_WHAT YOU ARE ASKED TO DO_: Each line of the listing that includes the string "computer" is to be identified and copied.
----
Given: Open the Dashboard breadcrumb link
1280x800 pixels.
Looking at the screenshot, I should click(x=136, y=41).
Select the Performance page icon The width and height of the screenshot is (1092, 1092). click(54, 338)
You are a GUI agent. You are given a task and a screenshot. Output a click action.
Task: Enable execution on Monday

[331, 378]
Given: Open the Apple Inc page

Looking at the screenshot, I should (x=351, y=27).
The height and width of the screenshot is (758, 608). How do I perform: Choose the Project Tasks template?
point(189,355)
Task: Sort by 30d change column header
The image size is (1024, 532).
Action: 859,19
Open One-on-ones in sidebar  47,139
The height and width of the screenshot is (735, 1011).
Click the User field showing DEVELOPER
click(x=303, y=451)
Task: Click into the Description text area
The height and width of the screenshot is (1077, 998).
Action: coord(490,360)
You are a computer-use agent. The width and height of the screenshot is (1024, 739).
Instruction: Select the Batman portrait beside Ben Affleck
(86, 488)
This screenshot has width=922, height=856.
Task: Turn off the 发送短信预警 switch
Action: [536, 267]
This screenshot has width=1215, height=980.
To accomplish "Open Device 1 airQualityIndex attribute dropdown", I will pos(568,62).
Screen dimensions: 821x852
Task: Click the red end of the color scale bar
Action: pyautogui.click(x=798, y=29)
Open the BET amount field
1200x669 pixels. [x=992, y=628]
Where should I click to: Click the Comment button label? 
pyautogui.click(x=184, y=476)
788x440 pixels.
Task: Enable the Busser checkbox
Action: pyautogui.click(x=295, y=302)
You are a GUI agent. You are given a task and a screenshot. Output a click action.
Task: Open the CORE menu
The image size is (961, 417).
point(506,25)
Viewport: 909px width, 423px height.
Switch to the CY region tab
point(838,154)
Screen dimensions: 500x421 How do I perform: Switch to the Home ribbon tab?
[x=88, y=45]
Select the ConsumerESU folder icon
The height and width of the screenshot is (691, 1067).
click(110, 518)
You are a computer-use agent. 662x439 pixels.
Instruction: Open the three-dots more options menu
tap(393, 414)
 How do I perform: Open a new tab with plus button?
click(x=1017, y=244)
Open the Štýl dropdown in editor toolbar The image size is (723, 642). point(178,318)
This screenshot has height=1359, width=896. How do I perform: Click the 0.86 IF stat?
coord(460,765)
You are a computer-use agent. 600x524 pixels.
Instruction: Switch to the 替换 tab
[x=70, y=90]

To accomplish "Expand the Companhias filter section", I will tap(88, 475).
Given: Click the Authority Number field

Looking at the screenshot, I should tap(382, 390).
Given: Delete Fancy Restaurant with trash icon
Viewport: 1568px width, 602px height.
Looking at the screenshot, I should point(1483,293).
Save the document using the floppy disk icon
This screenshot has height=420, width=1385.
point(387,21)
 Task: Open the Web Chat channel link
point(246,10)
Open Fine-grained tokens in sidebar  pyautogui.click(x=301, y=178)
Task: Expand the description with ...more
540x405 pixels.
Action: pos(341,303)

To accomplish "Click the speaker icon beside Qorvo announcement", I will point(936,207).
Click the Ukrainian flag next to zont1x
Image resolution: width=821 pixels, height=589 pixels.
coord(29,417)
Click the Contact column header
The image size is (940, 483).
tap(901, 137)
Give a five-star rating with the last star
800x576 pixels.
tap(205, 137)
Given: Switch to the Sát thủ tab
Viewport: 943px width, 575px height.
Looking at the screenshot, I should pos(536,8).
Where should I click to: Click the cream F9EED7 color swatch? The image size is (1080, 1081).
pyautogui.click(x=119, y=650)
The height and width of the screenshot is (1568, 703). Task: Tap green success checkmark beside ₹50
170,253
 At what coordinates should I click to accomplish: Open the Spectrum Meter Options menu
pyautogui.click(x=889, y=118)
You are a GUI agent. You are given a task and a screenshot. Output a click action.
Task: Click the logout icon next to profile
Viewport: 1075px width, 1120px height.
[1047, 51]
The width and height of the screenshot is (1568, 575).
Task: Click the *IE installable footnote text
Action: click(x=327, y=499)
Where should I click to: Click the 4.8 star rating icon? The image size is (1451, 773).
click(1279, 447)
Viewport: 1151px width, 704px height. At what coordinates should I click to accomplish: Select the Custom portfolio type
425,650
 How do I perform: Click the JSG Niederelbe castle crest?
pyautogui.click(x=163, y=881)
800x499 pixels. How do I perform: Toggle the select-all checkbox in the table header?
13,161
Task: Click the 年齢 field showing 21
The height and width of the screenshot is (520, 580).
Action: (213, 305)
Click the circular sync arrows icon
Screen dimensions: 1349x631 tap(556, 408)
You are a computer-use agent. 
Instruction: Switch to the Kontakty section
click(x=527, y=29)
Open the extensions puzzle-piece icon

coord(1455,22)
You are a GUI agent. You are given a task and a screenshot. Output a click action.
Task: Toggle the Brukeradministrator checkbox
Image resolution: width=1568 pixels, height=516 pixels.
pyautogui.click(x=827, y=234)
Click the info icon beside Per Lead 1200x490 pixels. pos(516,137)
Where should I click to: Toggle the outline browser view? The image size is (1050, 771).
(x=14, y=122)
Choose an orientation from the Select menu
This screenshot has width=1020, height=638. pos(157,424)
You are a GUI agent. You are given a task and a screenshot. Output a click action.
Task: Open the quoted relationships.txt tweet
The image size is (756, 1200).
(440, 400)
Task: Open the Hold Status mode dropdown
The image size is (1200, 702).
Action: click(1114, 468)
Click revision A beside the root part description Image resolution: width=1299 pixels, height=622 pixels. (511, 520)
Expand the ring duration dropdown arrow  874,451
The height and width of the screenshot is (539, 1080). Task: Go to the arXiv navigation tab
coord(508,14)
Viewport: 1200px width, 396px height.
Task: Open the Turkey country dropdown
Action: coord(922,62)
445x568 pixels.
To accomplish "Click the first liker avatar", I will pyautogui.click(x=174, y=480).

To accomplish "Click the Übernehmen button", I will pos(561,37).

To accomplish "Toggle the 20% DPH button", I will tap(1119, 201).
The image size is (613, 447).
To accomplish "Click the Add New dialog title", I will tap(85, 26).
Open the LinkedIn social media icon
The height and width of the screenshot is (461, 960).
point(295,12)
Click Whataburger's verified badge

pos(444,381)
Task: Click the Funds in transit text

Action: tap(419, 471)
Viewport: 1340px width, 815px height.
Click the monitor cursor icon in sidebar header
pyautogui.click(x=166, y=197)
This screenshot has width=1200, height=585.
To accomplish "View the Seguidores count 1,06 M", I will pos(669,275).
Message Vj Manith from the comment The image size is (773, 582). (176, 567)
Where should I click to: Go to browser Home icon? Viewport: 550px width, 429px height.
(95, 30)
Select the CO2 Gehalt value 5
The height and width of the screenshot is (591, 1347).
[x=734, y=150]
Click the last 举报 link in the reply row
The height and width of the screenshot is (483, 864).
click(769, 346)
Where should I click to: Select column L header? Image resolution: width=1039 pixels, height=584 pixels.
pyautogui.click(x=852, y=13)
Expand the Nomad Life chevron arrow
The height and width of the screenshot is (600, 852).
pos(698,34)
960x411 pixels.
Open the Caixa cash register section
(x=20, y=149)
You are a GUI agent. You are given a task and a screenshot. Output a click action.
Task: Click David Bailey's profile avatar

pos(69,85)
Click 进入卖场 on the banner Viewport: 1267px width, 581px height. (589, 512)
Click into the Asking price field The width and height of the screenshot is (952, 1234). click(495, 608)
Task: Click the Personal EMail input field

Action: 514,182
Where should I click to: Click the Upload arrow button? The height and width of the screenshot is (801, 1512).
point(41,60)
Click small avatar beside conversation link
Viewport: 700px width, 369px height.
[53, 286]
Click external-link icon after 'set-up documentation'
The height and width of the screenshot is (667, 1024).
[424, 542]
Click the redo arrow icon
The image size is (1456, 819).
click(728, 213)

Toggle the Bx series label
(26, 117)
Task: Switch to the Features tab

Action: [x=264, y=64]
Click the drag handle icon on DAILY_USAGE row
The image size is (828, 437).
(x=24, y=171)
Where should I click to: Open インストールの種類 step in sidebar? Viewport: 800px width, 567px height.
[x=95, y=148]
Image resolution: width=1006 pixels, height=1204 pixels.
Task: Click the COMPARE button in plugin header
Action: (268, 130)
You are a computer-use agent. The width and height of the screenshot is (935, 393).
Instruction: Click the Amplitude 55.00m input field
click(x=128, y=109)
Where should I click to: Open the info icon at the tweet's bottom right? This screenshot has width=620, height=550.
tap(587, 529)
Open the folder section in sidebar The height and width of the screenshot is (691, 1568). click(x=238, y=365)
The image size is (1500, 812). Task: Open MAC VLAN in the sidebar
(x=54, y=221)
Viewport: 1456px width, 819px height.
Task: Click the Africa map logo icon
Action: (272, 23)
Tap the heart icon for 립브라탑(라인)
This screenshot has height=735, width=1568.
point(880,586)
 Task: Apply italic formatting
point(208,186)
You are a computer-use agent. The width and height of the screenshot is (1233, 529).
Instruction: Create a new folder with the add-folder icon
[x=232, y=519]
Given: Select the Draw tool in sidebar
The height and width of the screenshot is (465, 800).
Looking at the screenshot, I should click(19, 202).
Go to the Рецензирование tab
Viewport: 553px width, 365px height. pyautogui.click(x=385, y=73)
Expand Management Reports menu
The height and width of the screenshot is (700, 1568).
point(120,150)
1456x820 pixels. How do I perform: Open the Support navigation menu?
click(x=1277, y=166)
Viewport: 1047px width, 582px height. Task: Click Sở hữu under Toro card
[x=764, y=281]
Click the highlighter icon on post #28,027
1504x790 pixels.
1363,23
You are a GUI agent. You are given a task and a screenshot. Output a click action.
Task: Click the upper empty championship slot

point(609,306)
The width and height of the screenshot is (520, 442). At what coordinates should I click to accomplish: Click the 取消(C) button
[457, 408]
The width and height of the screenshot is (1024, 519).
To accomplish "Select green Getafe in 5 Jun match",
----
_WRITTEN REPLY_:
You are a computer-use agent. The width and height of the screenshot is (1024, 739).
You are a computer-use agent. 662x439 pixels.
You are a computer-use agent. 600x524 pixels.
You are a computer-use agent. 
You are a computer-use agent. The width and height of the screenshot is (935, 393).
You are a computer-use agent. The width and height of the screenshot is (1233, 529).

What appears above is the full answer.